I tucked him in for the night, promising to send him to Bermuda, with Claude to take care of him, if he felt he could undertake the journey in two days more.
He was able, and he was eager to go, for he longed for that sunny island, and for the quiet peace of the Allen home. His niece, Mrs. Loomis, came up to spend the last evening in Stormfield, a happy evening full of quiet talk, and next morning, in the old closed carriage that had been his wedding-gift, he was driven to the railway station. This was on January 4, 1910.
He was to sail next day, and that night, at Mr. Loomis's, Howells came in, and for an hour or two they reviewed some of the questions they had so long ago settled, or left forever unsettled, and laid away. I remember that at dinner Clemens spoke of his old Hartford butler, George, and how he had once brought George to New York and introduced him at the various publishing houses as his friend, with curious and sometimes rather embarrassing results.

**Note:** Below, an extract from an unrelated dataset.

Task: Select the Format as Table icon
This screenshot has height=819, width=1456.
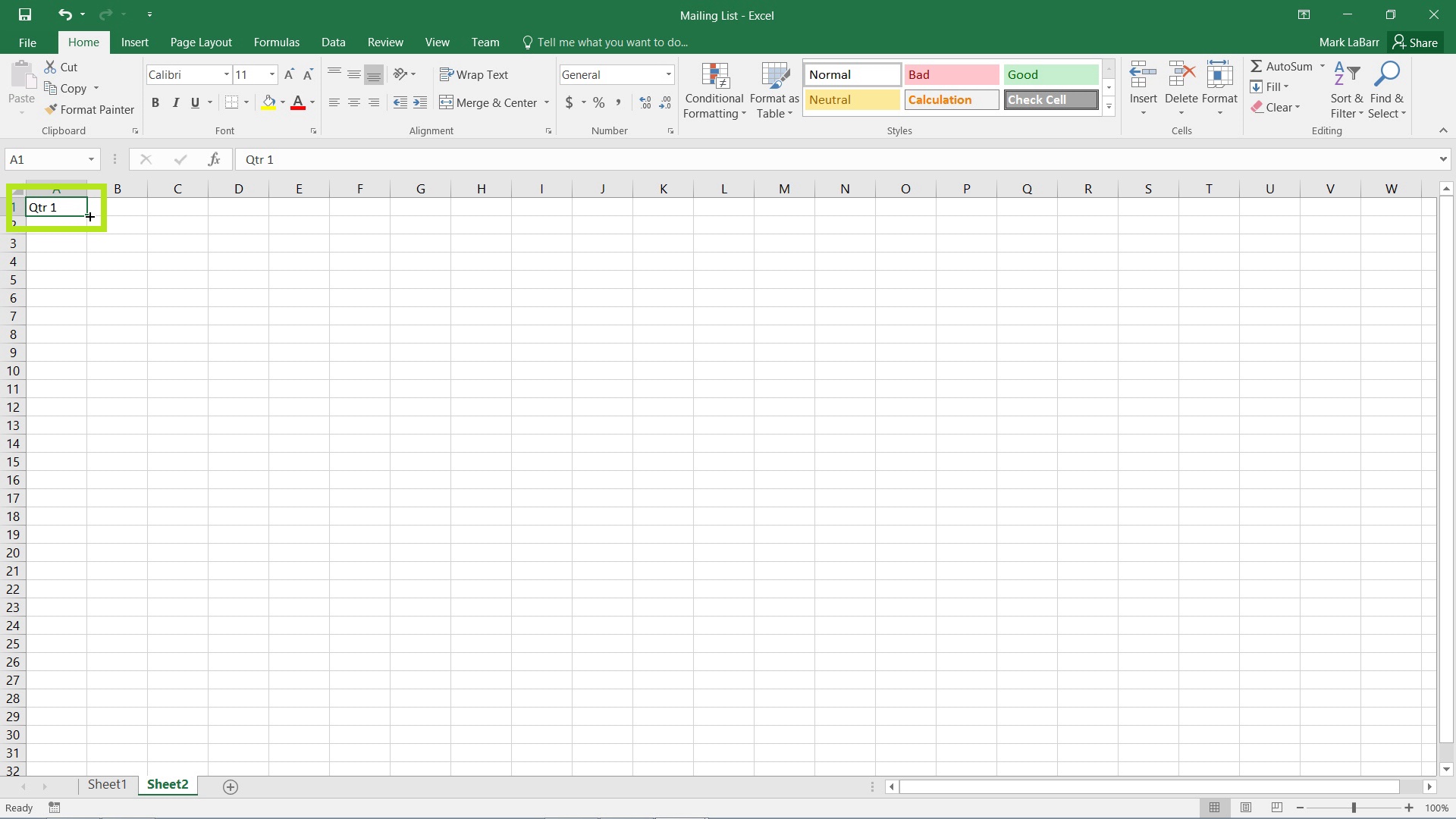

The talk drifted to sociology and to the labor-unions, which Clemens defended as being the only means by which the workman could obtain recognition of his rights.
Howells in his book mentions this evening, which he says “was made memorable to me by the kind, clear, judicial sense with which he explained and justified the labor-unions as the sole present help of the weak against the strong.”
They discussed dreams, and then in a little while Howells rose to go. I went also, and as we walked to his near-by apartment he spoke of Mark Twain's supremacy. He said:
“I turn to his books for cheer when I am down-hearted. There was never anybody like him; there never will be.”
Clemens sailed next morning. They did not meet again.